Summary of the situation
In 2017, a total of 13,803 suspected cases of cholera were reported on the island of Hispaniola: 13,681 cases (including 159 deaths) in Haiti and 122 cases (including 4 deaths) in the Dominican Republic. To date in 2018, a total of 3,224 suspected cholera cases have been reported in Hispaniola, 96% in Haiti. In addition, Mexico reported a cholera case in June 2018.
The following is a summary of the situation in each country.
In Haiti between epidemiological week (EW) 1 and EW 36 of 2018, 3,111 suspected cases were reported (Figure 1), including 37 deaths. The incidence rate for 2018 (until EW 36) is 25.5 cases per 100,000 population, which is the lowest recorded incidence since the beginning of the outbreak. Following the increase in cases that were reported in EW 19, a decrease has been observed, with a weekly average of 35 suspected cases reported over the last 8 weeks (EW 29 to EW 36). The cumulative case-fatality rate (CFR) has remained around 1% since 2011.
In the Dominican Republic, between EW 1 and EW 38 of 2018, 113 suspected cases of cholera were reported, representing an incidence rate of 1.52 cases per 100,000 population; this incidence rate is greater than the incidence rate reported for the same period in 2017 (1.43 cases per 100,000 population). Of the cases reported this year, 77% (n= 87) correspond to an outbreak that affected the province of Independencia between July and August 2018. In 2018, one death has been reported related to the outbreak in the province of Independencia.

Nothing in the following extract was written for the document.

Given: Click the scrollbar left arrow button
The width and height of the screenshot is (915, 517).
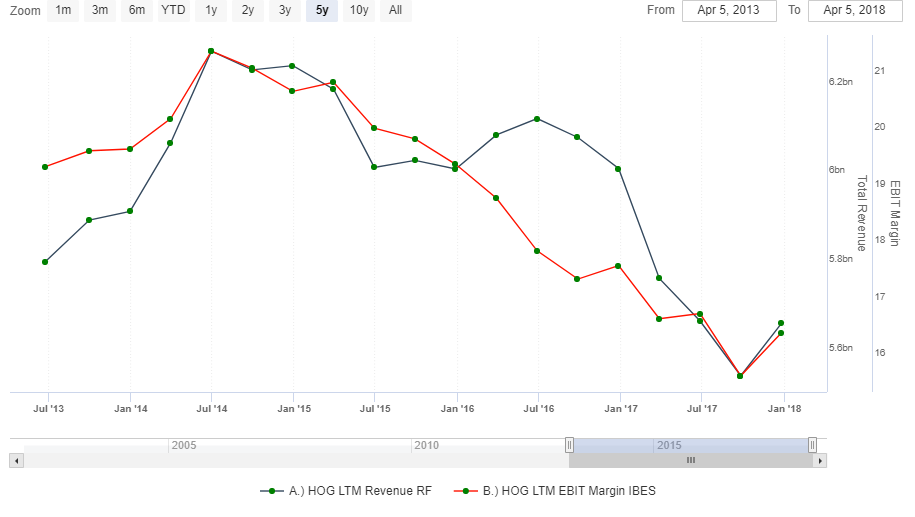Looking at the screenshot, I should [x=15, y=461].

In June 2018, Mexico reported one case of cholera (Vibrio cholerae O1 toxigenic) in a 43-year-old female patient who acquired the infection in Sinaloa. Molecular characterization showed that the isolated strain for this case is related to the V. cholerae O1 serotype Inaba strain that circulated in Hidalgo State during 2014 with one isolated case, and that it is not epidemiologically related to the V. cholerae O1 Ogawa strain that circulated during the 2013 outbreak in Hidalgo. No additional cases were reported.